WORK INSTRUCTION: Scan the following data for lines with "sidebar" and state how many there are, as a number only.

[Collected data]
=== Begin Enclosure ===
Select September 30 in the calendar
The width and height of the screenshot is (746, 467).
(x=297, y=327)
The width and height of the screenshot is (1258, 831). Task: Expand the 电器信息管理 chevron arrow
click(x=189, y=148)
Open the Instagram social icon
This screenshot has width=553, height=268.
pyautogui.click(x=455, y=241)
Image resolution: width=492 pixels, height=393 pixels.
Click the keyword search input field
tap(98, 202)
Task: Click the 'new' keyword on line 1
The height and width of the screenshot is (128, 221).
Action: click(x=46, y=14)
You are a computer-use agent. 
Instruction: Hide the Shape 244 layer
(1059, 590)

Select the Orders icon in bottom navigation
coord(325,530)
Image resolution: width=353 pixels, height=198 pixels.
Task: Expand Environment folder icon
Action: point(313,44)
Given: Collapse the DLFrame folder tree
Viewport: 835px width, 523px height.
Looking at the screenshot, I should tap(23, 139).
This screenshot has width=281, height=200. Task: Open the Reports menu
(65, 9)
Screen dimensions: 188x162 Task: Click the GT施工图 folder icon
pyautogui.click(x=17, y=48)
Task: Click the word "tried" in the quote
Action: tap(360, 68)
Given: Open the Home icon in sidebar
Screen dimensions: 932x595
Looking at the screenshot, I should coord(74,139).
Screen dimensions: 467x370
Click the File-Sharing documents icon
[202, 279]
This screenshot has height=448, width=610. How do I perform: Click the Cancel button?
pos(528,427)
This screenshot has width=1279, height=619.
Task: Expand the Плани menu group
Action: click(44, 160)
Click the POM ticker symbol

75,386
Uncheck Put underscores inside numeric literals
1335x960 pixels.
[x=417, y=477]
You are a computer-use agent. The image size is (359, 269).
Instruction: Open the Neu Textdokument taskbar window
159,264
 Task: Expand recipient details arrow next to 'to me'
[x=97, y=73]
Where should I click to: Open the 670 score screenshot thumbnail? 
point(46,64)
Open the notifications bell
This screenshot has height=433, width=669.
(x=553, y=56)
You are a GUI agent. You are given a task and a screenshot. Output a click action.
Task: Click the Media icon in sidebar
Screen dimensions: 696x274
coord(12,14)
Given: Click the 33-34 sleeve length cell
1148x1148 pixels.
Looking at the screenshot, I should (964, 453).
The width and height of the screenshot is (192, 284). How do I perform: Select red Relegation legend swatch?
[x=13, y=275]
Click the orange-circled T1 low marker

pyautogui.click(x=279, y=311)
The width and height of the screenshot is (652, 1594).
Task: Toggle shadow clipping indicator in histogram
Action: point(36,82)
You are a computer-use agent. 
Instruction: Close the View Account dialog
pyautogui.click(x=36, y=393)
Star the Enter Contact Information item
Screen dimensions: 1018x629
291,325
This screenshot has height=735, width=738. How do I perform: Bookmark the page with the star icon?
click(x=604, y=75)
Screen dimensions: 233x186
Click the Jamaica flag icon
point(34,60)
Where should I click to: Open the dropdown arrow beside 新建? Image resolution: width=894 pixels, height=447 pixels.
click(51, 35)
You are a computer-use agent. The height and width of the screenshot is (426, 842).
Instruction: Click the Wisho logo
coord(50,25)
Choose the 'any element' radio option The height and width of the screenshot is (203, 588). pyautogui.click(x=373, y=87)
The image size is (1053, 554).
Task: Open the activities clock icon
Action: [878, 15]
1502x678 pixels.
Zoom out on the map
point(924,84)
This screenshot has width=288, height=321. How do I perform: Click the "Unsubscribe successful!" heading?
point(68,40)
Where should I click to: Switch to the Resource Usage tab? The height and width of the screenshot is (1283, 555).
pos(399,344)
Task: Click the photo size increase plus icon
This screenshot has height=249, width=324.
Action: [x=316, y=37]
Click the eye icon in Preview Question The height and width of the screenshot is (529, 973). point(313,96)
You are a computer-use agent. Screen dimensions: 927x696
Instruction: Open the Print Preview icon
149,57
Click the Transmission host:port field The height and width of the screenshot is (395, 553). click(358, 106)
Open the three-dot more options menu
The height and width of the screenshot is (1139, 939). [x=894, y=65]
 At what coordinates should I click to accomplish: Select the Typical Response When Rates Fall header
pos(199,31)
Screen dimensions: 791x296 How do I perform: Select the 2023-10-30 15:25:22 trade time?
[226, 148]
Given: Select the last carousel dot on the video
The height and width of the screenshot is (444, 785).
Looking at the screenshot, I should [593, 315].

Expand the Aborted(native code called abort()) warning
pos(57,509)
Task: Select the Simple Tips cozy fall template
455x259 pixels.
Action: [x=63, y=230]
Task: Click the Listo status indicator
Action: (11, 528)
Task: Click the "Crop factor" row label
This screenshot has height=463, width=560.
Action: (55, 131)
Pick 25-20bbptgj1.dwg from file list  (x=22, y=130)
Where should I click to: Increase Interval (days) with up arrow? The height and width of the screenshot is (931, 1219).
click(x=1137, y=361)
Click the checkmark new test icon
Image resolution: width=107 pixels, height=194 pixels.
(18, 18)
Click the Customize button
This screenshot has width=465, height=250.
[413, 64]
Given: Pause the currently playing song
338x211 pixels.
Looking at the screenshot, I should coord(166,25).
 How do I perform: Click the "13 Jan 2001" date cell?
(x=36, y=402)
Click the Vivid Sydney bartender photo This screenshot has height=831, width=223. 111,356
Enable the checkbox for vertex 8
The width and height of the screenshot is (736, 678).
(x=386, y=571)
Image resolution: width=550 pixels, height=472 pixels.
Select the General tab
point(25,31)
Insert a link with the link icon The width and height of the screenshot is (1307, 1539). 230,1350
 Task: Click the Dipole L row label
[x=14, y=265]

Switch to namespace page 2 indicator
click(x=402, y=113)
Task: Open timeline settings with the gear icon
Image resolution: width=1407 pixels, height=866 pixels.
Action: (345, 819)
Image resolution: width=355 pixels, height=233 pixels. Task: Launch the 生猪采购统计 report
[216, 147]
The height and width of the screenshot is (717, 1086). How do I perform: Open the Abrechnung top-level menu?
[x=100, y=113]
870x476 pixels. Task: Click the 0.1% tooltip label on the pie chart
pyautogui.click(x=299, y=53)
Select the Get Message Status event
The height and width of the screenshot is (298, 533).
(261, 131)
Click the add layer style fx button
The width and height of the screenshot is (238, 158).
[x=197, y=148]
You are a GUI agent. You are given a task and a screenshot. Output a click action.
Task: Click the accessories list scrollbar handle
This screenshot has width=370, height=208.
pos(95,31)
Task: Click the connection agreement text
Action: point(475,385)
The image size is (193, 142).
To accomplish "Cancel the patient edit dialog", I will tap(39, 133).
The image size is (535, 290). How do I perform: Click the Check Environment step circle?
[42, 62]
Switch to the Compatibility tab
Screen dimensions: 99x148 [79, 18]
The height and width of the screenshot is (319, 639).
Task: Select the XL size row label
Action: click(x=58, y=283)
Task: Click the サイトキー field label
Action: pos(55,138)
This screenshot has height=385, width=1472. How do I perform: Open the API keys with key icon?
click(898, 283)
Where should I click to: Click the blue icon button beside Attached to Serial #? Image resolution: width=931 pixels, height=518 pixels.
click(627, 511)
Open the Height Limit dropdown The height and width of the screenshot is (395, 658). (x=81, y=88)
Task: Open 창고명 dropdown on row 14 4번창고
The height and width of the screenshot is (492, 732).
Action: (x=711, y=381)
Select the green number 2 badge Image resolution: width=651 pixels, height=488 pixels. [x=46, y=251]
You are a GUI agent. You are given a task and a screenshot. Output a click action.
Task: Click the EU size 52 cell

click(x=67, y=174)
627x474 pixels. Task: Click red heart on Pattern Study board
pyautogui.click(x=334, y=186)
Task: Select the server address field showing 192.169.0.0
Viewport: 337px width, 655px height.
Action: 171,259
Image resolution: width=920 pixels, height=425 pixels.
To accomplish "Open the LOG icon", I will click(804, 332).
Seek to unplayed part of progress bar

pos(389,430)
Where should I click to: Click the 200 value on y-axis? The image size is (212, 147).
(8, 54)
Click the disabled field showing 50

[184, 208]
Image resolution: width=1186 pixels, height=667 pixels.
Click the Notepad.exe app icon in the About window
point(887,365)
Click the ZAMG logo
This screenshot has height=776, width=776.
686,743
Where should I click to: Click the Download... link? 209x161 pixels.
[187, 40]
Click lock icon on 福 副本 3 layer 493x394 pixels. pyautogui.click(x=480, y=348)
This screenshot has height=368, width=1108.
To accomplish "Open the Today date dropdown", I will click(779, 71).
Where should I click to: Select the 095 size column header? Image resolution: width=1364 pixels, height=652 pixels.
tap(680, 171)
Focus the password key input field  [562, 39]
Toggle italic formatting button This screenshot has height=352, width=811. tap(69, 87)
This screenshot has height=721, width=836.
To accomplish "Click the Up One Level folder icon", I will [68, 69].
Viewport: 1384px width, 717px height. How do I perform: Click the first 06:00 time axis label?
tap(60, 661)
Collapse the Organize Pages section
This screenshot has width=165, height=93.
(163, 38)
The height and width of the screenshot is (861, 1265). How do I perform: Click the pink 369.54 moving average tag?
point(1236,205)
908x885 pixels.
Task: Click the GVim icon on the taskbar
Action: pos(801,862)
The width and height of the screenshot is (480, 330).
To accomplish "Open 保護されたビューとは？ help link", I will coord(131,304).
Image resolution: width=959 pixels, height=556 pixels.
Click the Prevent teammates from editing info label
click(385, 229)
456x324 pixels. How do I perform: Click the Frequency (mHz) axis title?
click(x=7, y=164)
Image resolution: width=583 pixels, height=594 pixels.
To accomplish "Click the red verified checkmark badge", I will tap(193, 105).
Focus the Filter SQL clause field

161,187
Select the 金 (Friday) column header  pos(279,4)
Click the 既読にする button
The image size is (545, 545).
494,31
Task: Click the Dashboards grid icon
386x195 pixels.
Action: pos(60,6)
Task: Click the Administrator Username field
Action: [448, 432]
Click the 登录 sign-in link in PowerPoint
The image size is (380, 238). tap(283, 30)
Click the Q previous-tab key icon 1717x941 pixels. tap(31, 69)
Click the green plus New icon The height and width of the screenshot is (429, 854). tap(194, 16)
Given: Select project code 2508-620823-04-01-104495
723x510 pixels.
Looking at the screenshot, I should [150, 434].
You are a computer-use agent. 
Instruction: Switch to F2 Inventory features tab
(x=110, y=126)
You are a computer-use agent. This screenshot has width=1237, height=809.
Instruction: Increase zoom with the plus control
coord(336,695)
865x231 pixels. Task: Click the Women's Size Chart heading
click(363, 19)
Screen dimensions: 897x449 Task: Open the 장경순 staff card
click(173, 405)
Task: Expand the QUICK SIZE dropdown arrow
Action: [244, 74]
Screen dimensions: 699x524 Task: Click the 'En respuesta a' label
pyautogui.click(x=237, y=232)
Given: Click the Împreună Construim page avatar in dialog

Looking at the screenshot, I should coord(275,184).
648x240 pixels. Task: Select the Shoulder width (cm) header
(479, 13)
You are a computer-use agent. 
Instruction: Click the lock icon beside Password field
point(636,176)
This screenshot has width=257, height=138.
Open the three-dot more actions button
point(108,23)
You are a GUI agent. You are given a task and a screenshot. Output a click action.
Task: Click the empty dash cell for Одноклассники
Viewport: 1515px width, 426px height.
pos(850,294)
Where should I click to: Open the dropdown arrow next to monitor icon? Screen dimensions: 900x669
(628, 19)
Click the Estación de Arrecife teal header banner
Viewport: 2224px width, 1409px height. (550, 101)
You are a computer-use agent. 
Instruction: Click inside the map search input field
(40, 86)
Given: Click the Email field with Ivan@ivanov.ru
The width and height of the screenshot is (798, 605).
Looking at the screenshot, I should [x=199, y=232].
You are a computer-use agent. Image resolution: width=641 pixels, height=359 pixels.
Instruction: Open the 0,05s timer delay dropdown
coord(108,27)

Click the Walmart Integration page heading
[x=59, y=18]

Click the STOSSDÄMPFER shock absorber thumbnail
=== End Enclosure ===
WRITTEN ANSWER: 2